Auch nach nunmehr mehr als drei Monaten nach der Flutkatastrophe gibt es noch sehr viel zu tun. Nach den ersten Aufräum- und Reinigungsarbeiten sowie der sich anschließenden Phase der Schadensbegutachtung stehen die Flutopfer heute vor den großen Problemen, Handwerker und Baumaterialen und auch die notwendigen finanziellen Mittel für den Wiederaufbau zu finden bzw. zu erhalten. Erneute Besuche bei einigen von uns unterstützten Opfern zeigten, dass z. T. immer noch Trockengeräte laufen, selbst grundlegendste Installationen noch nicht ausgeführt wurden, z. T. noch trotz des sich ankündigenden Winters keine Hoffnung auf eine neue Heizung besteht. Bei manchen Instandsetzungen traten z. T. noch größere Schäden zutage, die nicht einkalkuliert waren und behoben werden müssen.
Es wird also noch viel Hilfe, auch ermutigender Zuspruch benötigt. Zudem stellt sich immer wieder heraus, dass trotz allen nun laufenden Hilfsmaßnahmen und Wiedergutmachungsprojekten immer wieder einzelne Betroffene durchs Unterstützungs-Raster fallen und dringend der Hilfe bedürfen. Aus diesem Grund hält unser Club auch noch weitere eingegangene Spendengelder und eigene Mittel für auftretende Notlagen und Engpässe bereit. Ein vom Club mitinitiiertes Benefizkonzert der Bigband der Bundeswehr zugunsten der Flutopfer in Euskirchen erbrachte erfreulicherweise über 12.000 Euro, die an dem Septemberabend von Clubmitgliedern als Spendenhelferinnen und -helfern mit eingesammelt werden konnten.

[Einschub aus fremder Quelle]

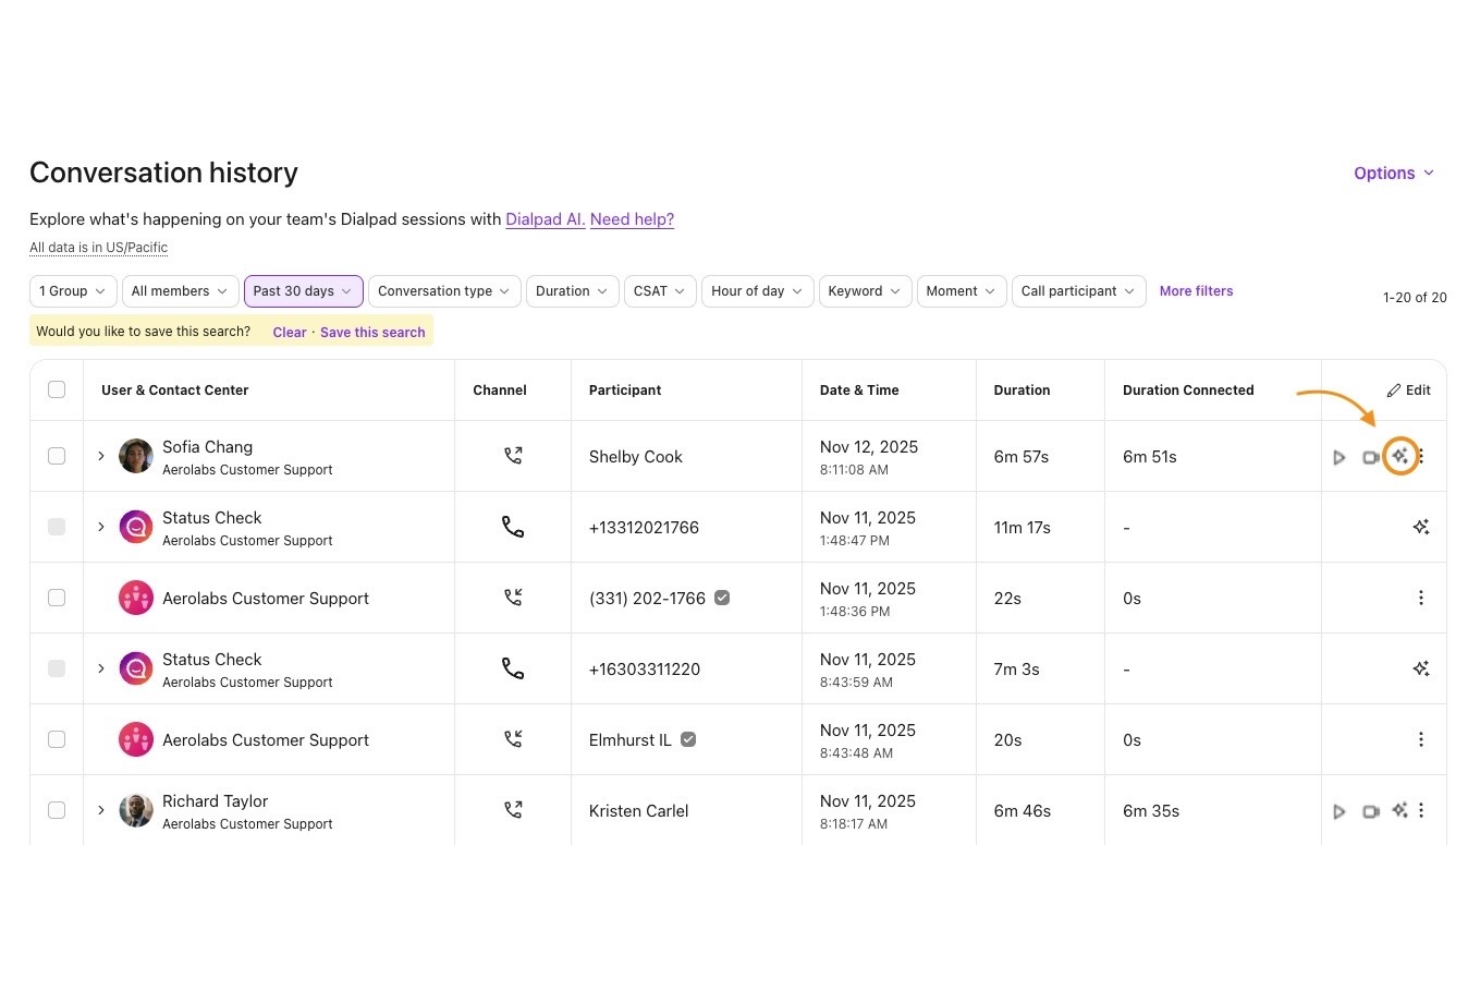Click AI sparkle icon on +16303311220 row
The width and height of the screenshot is (1480, 987).
[x=1420, y=669]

Der Veybach ist zwischenzeitlich wie die übrigen Flüsse und Bäche auch wieder in sein Bett zurückgekehrt und fließt scheinbar harmlos daher. Mit konkreten Flussbettkorrekturen will man zukünftig u. a. den von ihm ausgehenden Gefahren begegnen. Unser Club Euskirchen-Veybach hat mit seiner Hilfsaktion für Flutopfer nicht nur die Betroffenen etwas unterstützt, sondern vielleicht dadurch auch etwas dazu beitragen können, dass unser „Namenspatron“, dessen Wassermassen am 14. Juli auch erhebliche Schäden angerichtet hatte, wieder einen etwas besseren Ruf zurückgewinnen kann.
Epilog
Nicht unerwähnt bleiben soll am Ende dieses Berichts, dass die Hilfsaktion unseres Clubs für die beiden Hauptakteure Präsidentin und Sekretär eine unerwartetes, sehr erfreuliches „Nachspiel“ hatte. Auf dem Clubabend im Oktober erschien überraschenderweise der derzeitige Distrikt-Governor Dr. Frank Rabenschlag. Er war durch Clubmitglieder auf das Engagement des Clubs im Rahmen der Fluthilfe aufmerksam gemacht worden und kam, um die Präsidentin und den Sekretär für ihren Einsatz im Rahmen der Soforthilfe zu ehren, Ihnen als Dank und Anerkennung die Auszeichnung „Distrikt Governor´s Appreciation Award“ anzuheften und das Engagement des gesamten Clubs zu würdigen. Die beiden Geehrten waren von diesem Lob für ihre Fluthilfe sehr gerührt und dankbar, zumal die Initiative für die Ehrung aus ihrem Club selbst gekommen war.